Se ha creado un equipo contra el tráfico de drogas porque ha crecido la venta de marihuana
Por otro lado, el teniente coronel destaca el aumento del consumo de marihuana. De ahí que haya crecido también el número de operaciones contra la droga efectuadas en la provincia. De estas operaciones se encarga el Equipo de Delincuencia Organizada y Antidrogas (Edoa) y la última que ejecutaron fue la denominada ‘Atalaya’, en el seno de la que se desarticuló un grupo criminal dedicado al tráfico de drogas en las comarcas cacereñas de Campo Arañuelo y La Vera. Hubo siete detenciones y registros en las localidades cacereñas, en Puertollano (Ciudad Real) y Toledo.
Roldán destaca eso sí, que Cáceres no es una provincia que genere un alto volumen de tráfico de drogas, sino que se trata de una zona de paso entre el Estrecho y Madrid, por lo que la mayor parte de lo que los delincuentes adquieren queda para su consumo o para venderlo en pequeñas cantidades en la provincia. «Afortunadamente no somos de esas provincias que tienen un mal endémico. Es cierto que una parte de lo que se recoge en el sur y pasa por aquí luego se lleva hacia Madrid, pero no somos objetivo de llegada», aclara el teniente coronel.
En los institutos
Para prevenir precisamente que esa marihuana acabe en los institutos de la provincia la Guardia Civil realiza charlas de prevención entre los jóvenes y suele patrullar estos centros escolares para detectar cualquier movimiento. Están en contacto con los responsables de los colegios y con los conductores de los autobuses escolar. Si hay sospecha de que cualquier estudiante pueda estar consumiendo o transportando droga, se pide la colaboración de la Guardia Civil para que lleve a cabo un registro. En cualquier caso, aclaran que no se ha observado un aumento significativo del consumo de marihuana entre este colectivo.

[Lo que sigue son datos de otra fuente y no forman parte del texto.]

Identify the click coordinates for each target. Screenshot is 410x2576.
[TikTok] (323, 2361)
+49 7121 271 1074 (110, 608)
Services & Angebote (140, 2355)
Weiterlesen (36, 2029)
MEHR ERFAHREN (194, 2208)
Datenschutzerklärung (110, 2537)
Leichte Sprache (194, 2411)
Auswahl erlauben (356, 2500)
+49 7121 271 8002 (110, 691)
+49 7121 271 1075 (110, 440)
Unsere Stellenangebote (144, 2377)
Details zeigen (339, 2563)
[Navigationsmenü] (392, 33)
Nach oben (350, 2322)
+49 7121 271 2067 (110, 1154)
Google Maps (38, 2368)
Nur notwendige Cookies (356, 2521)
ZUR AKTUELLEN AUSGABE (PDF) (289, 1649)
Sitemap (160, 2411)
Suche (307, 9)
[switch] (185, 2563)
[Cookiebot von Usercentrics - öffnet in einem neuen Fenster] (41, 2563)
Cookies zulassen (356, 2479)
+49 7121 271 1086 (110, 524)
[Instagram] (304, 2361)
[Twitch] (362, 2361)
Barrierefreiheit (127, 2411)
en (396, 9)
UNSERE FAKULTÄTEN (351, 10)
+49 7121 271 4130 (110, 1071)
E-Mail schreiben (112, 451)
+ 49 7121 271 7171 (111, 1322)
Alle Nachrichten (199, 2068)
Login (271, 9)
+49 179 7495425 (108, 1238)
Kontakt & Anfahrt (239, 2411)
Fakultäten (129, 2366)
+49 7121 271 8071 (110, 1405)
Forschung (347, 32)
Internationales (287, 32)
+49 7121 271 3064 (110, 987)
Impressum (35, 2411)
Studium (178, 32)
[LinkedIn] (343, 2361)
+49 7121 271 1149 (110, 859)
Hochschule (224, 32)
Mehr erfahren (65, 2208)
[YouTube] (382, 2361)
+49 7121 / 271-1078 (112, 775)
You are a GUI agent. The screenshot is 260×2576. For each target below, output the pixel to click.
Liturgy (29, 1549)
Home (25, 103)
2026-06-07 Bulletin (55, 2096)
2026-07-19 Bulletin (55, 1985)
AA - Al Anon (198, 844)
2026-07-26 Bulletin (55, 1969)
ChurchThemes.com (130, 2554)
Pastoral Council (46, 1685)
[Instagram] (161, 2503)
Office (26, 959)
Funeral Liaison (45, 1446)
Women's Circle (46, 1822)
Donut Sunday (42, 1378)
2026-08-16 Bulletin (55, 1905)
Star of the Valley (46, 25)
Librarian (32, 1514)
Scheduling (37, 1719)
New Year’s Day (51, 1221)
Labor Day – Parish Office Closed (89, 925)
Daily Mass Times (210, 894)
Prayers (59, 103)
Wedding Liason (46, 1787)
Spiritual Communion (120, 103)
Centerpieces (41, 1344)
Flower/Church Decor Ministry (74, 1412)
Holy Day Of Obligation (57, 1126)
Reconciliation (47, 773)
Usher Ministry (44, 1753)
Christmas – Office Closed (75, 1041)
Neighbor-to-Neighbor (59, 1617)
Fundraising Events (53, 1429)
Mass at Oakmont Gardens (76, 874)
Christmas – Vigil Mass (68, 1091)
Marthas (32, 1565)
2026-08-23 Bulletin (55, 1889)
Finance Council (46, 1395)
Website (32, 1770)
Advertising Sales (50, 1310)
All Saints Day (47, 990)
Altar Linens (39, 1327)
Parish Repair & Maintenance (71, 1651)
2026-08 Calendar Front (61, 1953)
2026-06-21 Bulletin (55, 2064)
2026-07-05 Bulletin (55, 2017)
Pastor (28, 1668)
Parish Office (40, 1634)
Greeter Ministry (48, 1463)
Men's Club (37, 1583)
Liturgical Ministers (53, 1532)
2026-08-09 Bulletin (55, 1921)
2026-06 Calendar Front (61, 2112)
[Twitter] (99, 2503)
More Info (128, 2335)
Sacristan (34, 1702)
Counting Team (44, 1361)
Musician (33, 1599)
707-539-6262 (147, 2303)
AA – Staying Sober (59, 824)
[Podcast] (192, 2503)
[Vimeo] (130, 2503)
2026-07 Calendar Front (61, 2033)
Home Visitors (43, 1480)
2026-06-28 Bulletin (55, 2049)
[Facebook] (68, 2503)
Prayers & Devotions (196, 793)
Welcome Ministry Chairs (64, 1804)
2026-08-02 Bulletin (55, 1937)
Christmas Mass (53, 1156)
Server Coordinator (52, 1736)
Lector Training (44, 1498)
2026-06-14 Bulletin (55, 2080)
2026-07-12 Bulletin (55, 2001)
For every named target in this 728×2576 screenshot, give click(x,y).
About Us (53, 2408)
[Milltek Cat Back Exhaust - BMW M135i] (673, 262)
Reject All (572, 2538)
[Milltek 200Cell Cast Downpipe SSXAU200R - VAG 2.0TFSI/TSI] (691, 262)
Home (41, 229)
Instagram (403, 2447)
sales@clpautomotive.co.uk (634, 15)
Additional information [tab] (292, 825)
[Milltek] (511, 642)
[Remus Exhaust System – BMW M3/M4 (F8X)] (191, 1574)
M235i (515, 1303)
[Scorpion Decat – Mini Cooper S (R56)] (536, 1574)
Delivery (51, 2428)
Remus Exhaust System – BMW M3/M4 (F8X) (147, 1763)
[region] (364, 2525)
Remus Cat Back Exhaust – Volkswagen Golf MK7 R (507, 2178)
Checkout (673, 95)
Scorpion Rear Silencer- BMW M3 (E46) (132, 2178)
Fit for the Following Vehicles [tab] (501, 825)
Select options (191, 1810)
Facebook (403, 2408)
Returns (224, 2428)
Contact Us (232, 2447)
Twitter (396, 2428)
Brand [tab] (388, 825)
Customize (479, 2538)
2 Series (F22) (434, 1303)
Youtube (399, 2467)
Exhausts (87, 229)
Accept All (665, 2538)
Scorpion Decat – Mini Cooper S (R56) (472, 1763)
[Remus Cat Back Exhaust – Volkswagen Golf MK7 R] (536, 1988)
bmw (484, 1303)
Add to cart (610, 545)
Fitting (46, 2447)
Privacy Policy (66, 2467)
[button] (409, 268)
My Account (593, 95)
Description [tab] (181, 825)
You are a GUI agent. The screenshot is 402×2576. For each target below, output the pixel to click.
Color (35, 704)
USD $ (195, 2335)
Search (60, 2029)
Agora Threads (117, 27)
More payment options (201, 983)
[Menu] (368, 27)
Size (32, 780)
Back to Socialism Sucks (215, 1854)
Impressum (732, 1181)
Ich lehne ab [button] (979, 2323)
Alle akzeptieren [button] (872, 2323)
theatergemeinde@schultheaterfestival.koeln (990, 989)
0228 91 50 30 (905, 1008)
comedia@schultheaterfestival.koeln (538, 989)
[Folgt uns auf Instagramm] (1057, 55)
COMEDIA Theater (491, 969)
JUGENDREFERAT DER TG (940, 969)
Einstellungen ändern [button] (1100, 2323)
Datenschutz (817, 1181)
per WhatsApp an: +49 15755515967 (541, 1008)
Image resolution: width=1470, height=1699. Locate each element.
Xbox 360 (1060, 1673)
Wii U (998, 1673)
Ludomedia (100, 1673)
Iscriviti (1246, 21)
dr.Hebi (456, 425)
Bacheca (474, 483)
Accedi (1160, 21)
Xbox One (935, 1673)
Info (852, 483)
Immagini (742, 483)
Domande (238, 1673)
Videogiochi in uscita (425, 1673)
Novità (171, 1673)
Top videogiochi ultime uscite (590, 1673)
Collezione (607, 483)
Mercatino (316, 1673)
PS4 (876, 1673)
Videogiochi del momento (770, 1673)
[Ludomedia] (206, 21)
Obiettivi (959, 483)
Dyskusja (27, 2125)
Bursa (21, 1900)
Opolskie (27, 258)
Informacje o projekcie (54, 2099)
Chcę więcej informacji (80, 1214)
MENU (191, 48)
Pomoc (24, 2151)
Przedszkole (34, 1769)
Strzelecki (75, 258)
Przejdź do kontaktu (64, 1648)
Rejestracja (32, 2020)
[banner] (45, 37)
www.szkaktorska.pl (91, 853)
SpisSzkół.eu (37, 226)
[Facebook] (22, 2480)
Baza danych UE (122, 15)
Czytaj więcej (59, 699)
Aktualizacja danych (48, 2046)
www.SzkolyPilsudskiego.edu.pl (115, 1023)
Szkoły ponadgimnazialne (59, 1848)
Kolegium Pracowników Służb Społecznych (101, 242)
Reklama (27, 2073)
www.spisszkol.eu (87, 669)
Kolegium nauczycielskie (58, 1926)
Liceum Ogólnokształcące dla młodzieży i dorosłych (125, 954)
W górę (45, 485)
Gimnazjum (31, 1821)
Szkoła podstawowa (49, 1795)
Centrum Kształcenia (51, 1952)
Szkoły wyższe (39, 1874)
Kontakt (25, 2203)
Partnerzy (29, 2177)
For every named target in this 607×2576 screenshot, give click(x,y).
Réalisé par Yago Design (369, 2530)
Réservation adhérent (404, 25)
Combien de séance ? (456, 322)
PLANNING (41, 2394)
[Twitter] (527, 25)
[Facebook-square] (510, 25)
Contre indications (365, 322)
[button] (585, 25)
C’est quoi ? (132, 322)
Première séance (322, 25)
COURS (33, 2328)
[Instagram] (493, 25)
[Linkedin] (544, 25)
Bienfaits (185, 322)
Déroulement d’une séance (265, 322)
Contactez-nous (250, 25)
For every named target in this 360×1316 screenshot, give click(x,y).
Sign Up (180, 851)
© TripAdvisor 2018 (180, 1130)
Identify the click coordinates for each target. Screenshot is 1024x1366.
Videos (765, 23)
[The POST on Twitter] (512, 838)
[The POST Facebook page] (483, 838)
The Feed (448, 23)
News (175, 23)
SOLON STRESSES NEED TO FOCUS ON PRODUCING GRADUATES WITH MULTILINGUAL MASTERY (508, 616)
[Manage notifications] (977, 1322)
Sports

Sigue de cerca los ciberdelitos. Cáceres es la segunda ciudad que más casos esclarece en estas denuncias
Por otro lado, la comandancia está también implicada en la prevención de delitos informáticos, que han crecido de forma exponencial. En octubre se crearon el equipo Arroba y el de Investigación Tecnológica (este último ya existía en Policía Judicial pero se ha instaurado en la Guardia Civil para reforzar el trabajo) para investigar estas denuncias. Desde su creación ha habido 250 casos y se han esclarecido 153, el 61%. «Estamos entre la segunda y la tercera provincia con más esclarecimiento», afirma Roldán.
Se trata de delitos de complicada investigación porque el autor puede estar en cualquier parte del mundo. Los más comunes son el ‘phising’, un método para engañar a la víctima y hacer que comparta contraseñas, números de tarjeta de crédito y otra información confidencial, haciéndose pasar por una institución de confianza a través de un mensaje de correo electrónico o de una llamada telefónica. O el ‘SIM swapping’, con el que los delincuentes duplican la tarjeta SIM del teléfono para acceder a datos personales que les permiten entrar en una cuenta bancaria online en cuestión de minutos. También las estafas por ventas en portales de segunda mano como ‘Wallapop’ o ‘milanuncios’.
Para prevenir estos delitos la Guardia Civil realiza charlas en colectivos, entre ellos en los centros de mayores, que son las personas más vulnerables en estos casos.